Slant 6 Turbo 68Dart Project
It is a real thing, depending on on how many atmospheres are in the cylinder - it increases the gap by that many times. So ~14psi for one atmosphere, 150lbs of compression (kinda) would be 10.7 something. Let's say it's 10 times. SO a gap of .040 @ 10 atmospheres would be 400 thousandths, which is kinda close to 3/8 of an inch. That requires a bit of voltage to cross that gap. I'm not sure how much though - that part of the math I am unfamiliar with.
For every .125 you are talking an 1/8 of an inch though.
@.035 the spark would jump ".350" and at .028 it's .280 (in a perfect world).
Then you add pressure - jump distance increases.
So if a slant is meant to run a .045 and there is "150psi" of compression, and no boost, then the gap jump is .450 if my math is right (which it could not be, and air is not necessarily perfect, and you may not have 150psi in a cylinder, but for the example you do)...

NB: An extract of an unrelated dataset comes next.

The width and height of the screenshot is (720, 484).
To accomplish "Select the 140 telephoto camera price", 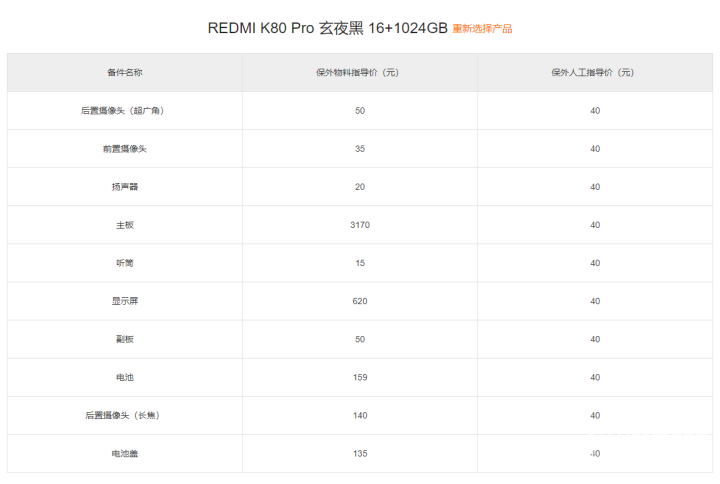I will (360, 416).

So @20psi of boost, I'd think you want to reduce the gap by about 1.3 atmospheres . So you have 170psi compression now -
170 /14 = 12.14.
150/14 = 10.71
At 170psi the gap is 12.14 times the amount it is. So a .045 gap is really .546
At .035 it is .425 which is slightly less than the gap at .045 Naturally aspirated.
If you were able to get a good median estimate of all the cylinders in your car's compression and found the actual conversion table - and measured by an actual atmosphere - AND found the exact awesome gap an N/A slant is meant to run at - you may be able to figure out the EXACT gap to reach the same specs at 20psi.